**EXCERPTED PASSAGE**
-- Begin --

Galatasaray Spor Kulübü (, Galatasaray Sports Club), also known as Galatasaray AŞ in UEFA competitions, is a Turkish professional football club based on the European side of the city of Istanbul. It is the association football branch of the larger Galatasaray Sports Club of the same name, itself a part of the Galatasaray Community Cooperation Committee which includes Galatasaray High School where the football club was founded in October 1905 consisting entirely of student members. The team traditionally play in dark shades of red and yellow at home, with the shirts split down the middle between the two colours. Galatasaray is the most successful Turkish football club in history.

Galatasaray is one of three teams to have participated in all seasons of the Süper Lig since 1959, following the dissolution of the Istanbul Football League.

Galatasaray also has accumulated the most Süper Lig (22), Turkish Cup (18) and Turkish Super Cup (16) titles in Turkey, thus making them the most decorated football club in Turkey, as those competitions are the top nationwide Turkish professional leagues and cups that are recognized and accounted for in accordance to the regulations set by the Turkish Football Federation and UEFA.

Internationally, Galatasaray has won the UEFA Cup and UEFA Super Cup in 2000, becoming the first and only Turkish team to win a major UEFA competition. They have also won the Emirates cup in 2013 in London. In the 1999–2000 season, the club achieved the rare feat of completing a treble by winning the Süper Lig, the Turkish Cup, and the UEFA Cup in a single season. Galatasaray is also the only Turkish club to have been ranked first on the IFFHS World Rankings. According to the same international organization, Galatasaray is the best Turkish club of the 20th century, and the 60th most successful club in Europe.

Since 2011, the club's stadium is the 52,280-capacity Nef Stadium in Seyrantepe, Istanbul. Previously, the club played at the Ali Sami Yen Stadium, as well as a succession of other grounds in Istanbul, which included groundshares with Beşiktaş and Fenerbahçe at the Taksim Stadium and İnönü Stadium.

As a result of the team's 20th championship for the 2014–15 Süper Lig season, their crest hereafter contains four stars representing their 20 championships for the league; each star corresponds to five of the team's championships. Making them the first and only Turkish club to have achieved such a feat, thereby officially being the club with most stars on their logo in Turkey.

The club has a long-standing rivalry with Istanbul teams, namely with Beşiktaş and Fenerbahçe. The derby between Galatasaray and Fenerbahçe is dubbed the Kıtalar Arası Derbi () due to the location of their headquarters and stadiums on the European (Galatasaray) and Asian (Fenerbahçe) sides of the Bosphorus strait in Istanbul.

-- End --

**DATASET EXCERPTS**
-- Begin --

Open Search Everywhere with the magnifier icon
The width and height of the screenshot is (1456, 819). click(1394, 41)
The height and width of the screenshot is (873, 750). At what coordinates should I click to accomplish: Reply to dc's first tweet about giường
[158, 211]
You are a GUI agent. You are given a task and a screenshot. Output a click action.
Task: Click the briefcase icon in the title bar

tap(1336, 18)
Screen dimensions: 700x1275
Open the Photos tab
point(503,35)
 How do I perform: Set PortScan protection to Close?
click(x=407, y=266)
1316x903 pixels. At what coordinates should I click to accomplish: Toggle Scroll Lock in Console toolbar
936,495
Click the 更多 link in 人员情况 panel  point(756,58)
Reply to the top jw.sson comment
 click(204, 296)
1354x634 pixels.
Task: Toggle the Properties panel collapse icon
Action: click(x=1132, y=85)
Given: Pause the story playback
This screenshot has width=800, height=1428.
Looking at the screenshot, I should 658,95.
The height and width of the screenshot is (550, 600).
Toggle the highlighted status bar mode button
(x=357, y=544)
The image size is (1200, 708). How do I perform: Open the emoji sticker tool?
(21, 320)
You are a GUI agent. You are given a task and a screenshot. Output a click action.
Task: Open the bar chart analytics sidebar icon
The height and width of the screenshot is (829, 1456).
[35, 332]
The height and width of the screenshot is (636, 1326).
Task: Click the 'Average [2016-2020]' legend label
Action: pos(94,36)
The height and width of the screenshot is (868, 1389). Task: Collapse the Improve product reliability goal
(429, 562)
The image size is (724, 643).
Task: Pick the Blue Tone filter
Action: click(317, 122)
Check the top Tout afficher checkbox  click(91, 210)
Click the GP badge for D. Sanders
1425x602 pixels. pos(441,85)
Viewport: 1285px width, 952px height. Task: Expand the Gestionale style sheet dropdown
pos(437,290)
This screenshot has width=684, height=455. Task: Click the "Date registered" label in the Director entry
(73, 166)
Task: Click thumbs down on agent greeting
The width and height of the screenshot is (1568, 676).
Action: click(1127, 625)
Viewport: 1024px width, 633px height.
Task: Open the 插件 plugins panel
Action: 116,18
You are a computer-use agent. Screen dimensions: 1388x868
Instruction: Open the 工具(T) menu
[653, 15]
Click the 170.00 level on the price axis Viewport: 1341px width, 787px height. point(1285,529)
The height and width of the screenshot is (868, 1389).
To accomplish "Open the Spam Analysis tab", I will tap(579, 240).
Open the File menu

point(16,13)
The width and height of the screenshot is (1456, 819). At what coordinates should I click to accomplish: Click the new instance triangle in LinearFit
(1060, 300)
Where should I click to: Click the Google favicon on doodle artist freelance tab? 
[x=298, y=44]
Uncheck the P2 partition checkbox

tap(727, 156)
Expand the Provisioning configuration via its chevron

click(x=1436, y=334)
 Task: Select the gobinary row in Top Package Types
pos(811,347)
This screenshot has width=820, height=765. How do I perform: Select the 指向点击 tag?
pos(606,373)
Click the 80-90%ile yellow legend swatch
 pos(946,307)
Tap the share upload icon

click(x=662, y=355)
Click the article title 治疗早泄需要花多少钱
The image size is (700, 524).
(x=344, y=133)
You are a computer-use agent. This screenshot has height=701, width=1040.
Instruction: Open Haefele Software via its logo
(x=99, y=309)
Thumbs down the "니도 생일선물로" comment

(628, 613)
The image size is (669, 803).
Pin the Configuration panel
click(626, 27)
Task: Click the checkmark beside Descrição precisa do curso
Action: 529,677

-- End --

**TASK LIST**
a. Repeat the stretch of the Galatasaray passage from "Galatasaray also has" through "Federation and UEFA.", word for word.
b. Go on with the passage about Galatasaray from the point where it stops.

**RESULTS OF THE EXERCISE**
a.
Galatasaray also has accumulated the most Süper Lig (22), Turkish Cup (18) and Turkish Super Cup (16) titles in Turkey, thus making them the most decorated football club in Turkey, as those competitions are the top nationwide Turkish professional leagues and cups that are recognized and accounted for in accordance to the regulations set by the Turkish Football Federation and UEFA.

b.
History

Galatasaray SK was founded in October 1905 (the exact day is disputed, but is traditionally accepted as "17 Teşrinievvel 1321" according to the Rumi calendar, which corresponds to "30 October 1905" according to the Gregorian calendar) by Ali Sami Yen and other students of Galatasaray High School (a high school in Istanbul which was established in 1481) as a football club. Ali Sami Yen became Galatasaray SK's first president and was given the club's membership number "1". The team's first match was against Cadi-Keuy FC and Galatasaray won this match with a score of 2–0. There were discussions about the club's name, in which some suggested Gloria (victory) and others Audace (courage), but it was decided that its name would be Galatasaray.

In addition to Ali Sami Yen (Club member No. 1), who was the driving force behind the club's foundation, Asim Tevfik Sonumut (2), Emin Bülent Serdaroğlu (3), Celal İbrahim (4), Boris Nikolov (5), Milo Bakić (6), Pavle Bakić (7), Bekir Sıtkı Bircan (8), Tahsin Nihat (9), Reşat Şirvanizade (10), Hüseyin Hüsnü (11), Refik Cevdet Kalpakçıoğlu (12) and Abidin Daver (13) were also involved in the decision to organize such a club.

The name Galatasaray itself comes from that of Galatasaray High School, which in turn takes its name from Galata Sarayı Enderûn-u Hümâyûn (Galata Palace Imperial School), the name of the original school founded on the site in 1481, and which in turn took its name from the nearby medieval Genoese citadel of Galata (the modern quarter of Karaköy) in the Beyoğlu (Pera) district of Istanbul. Galatasaray literally means "Galata palace".

According to researcher Cem Atabeyoğlu, Galatasaray took its name from one of its first matches. In that match, Galatasaray won 2–0 over a local Greek club, and the spectators called them "Galata Sarayı efendileri" (English: "Gentlemen of Galata Palace"), and, after this incident, they adopted that name and started to call their club "Galata Sarayı". In 1905, during the era of the Ottoman Empire, there were no laws for associations so the club could not be registered officially, but, after the 1912 Law of Association, the club registered legally.

Since there weren't any other Turkish teams, Galatasaray joined the Istanbul League that was consisting of English and Greek teams in the season of 1905–1906. With their first championship title they won in 1908–1909, they heralded the beginning of Turkish football history.

While football in Turkey began to fully develop, Galatasaray won ten more Istanbul League titles until 1952. Upon the initiation of professional football in 1952, the first professional but non-national league of Turkey, Istanbul Professional League, was played between 1952 and 1959. Galatasaray won three of these seven titles.

Türkiye Profesyonel 1. Ligi (Turkish Super League today) formed in 1959. This is the top-flight professional league in Turkish nationwide football, and the most popular sporting competition in the country. Galatasaray joined all seasons and won 22 league titles since then.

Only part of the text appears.